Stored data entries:

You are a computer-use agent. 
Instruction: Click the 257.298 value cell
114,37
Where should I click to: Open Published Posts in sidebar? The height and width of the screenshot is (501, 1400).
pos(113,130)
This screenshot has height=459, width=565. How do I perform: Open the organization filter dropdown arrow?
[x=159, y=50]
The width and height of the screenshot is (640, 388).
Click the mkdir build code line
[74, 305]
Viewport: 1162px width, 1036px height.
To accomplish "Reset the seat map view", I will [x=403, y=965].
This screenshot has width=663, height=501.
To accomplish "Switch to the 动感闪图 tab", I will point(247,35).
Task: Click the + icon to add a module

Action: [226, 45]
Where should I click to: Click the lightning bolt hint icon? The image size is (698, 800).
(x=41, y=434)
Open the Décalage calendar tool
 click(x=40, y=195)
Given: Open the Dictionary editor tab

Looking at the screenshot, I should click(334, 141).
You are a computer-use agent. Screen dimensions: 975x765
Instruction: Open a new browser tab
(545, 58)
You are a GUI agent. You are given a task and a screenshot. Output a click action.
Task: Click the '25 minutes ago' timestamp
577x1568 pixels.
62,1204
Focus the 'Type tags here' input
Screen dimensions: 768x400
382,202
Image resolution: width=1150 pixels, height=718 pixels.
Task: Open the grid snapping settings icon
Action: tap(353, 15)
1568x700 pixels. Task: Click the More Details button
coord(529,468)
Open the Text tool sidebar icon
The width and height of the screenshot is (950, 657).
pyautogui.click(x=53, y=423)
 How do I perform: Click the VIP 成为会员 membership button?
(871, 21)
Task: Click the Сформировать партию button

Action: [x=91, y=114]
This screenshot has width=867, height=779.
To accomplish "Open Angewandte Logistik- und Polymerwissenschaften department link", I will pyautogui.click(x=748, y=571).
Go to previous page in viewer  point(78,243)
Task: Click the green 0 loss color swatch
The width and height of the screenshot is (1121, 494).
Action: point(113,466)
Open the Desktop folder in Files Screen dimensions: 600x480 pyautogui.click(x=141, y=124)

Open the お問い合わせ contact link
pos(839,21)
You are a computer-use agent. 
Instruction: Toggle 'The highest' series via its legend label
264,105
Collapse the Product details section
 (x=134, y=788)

ABOUT THIS TASK:
Lines with the word "accomplish" in them are the answer; report each one from the data.

SOLVED EXERCISE:
To accomplish "Reset the seat map view", I will [x=403, y=965].
To accomplish "Switch to the 动感闪图 tab", I will point(247,35).
To accomplish "Open Angewandte Logistik- und Polymerwissenschaften department link", I will pyautogui.click(x=748, y=571).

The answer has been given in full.